Pictures aside, repeat every entry exactly.

=======

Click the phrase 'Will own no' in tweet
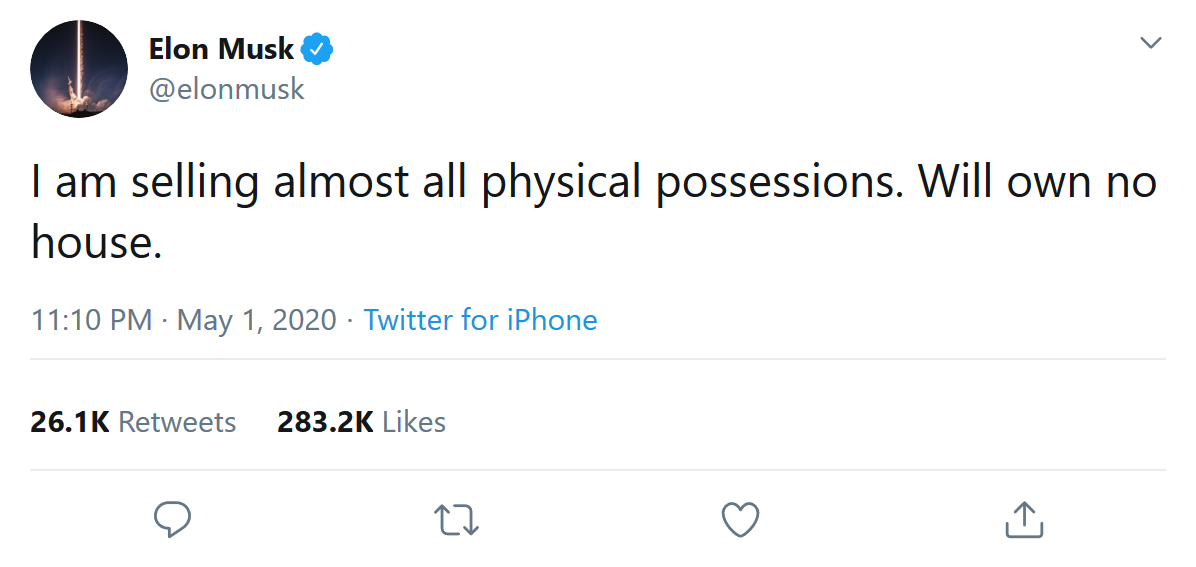Screen dimensions: 1196x567 1037,182
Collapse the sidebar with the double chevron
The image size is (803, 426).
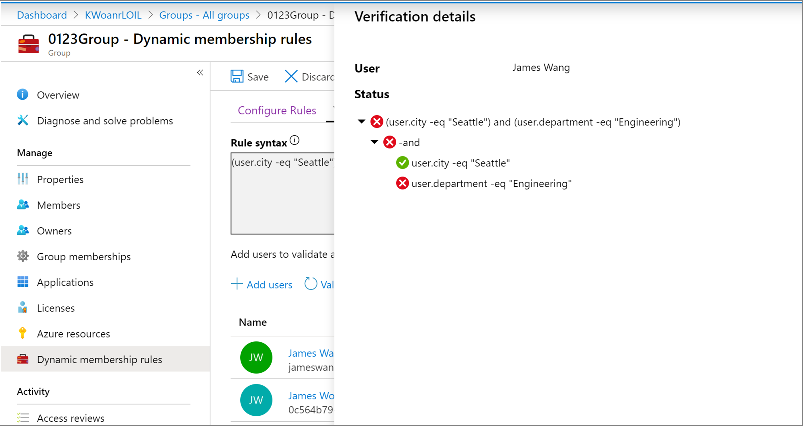pos(199,73)
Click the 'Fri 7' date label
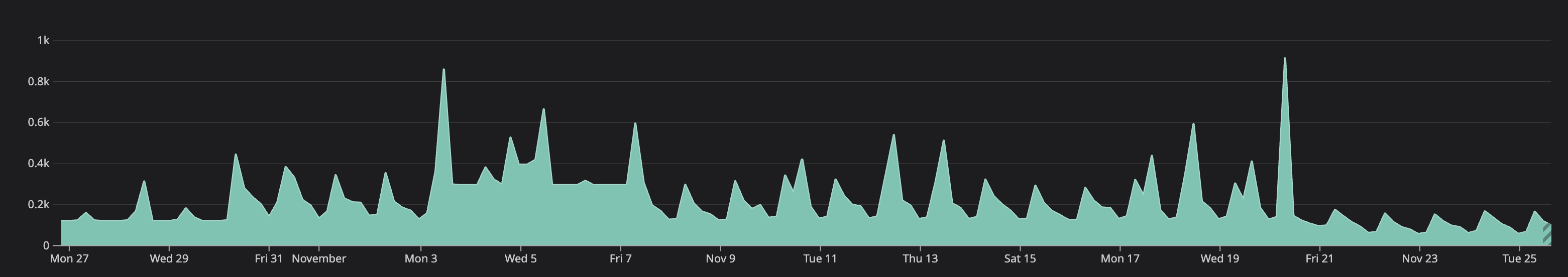 coord(620,258)
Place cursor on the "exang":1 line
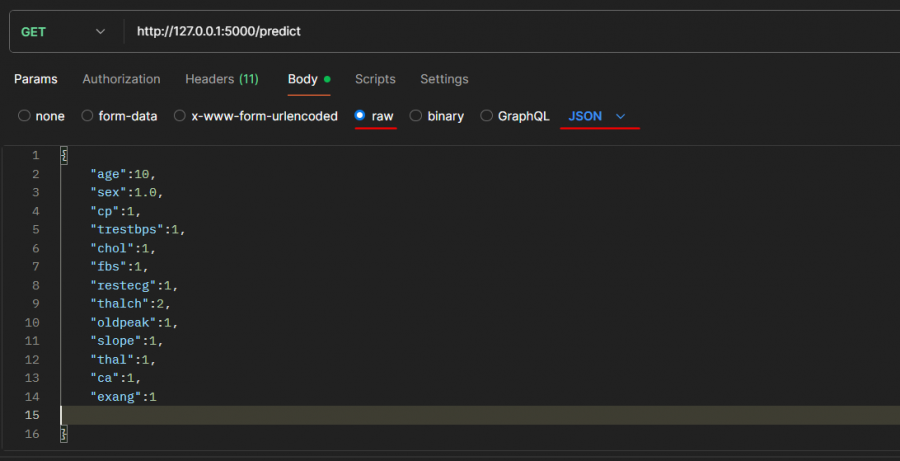Screen dimensions: 900x461 pos(124,397)
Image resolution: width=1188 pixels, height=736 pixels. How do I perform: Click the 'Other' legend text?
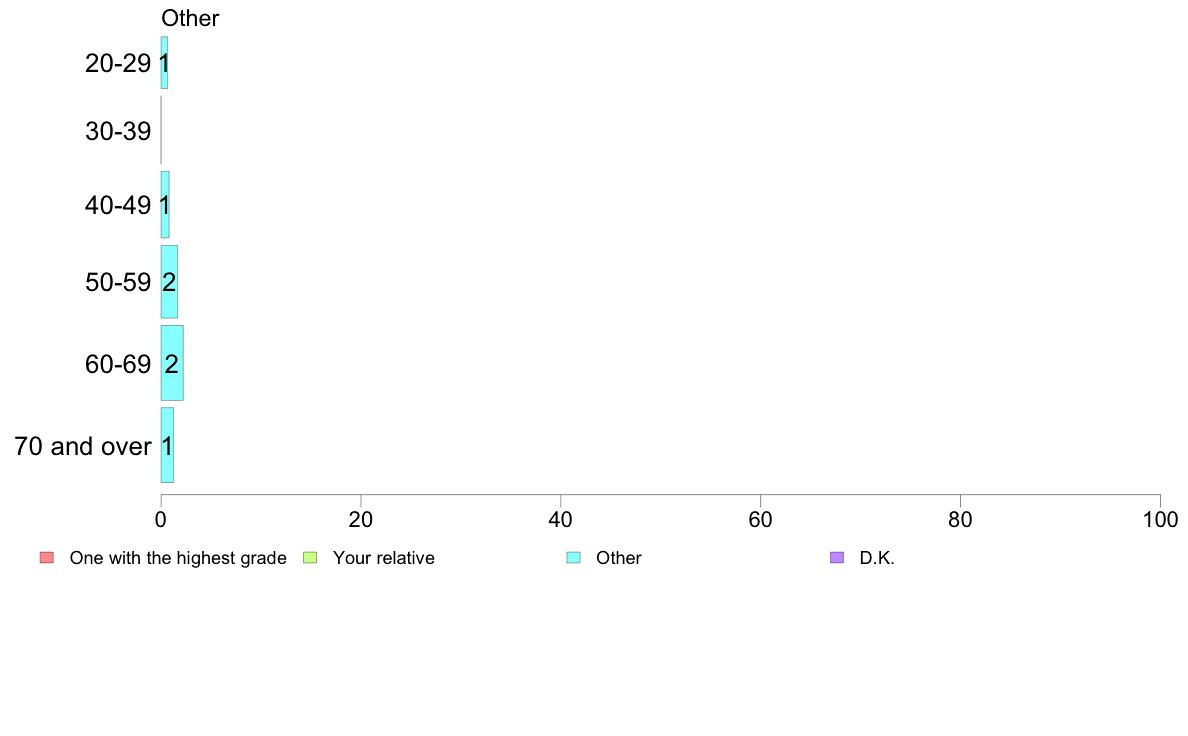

=======

ANSWER TO THIS PROBLEM:
Click the phrase 'Will own no' in tweet
Screen dimensions: 1196x567 1037,182
Collapse the sidebar with the double chevron
The image size is (803, 426).
pos(199,73)
Click the 'Fri 7' date label
 coord(620,258)
Place cursor on the "exang":1 line
Screen dimensions: 900x461 pos(124,397)
Image resolution: width=1188 pixels, height=736 pixels. How do I perform: Click the 'Other' legend text?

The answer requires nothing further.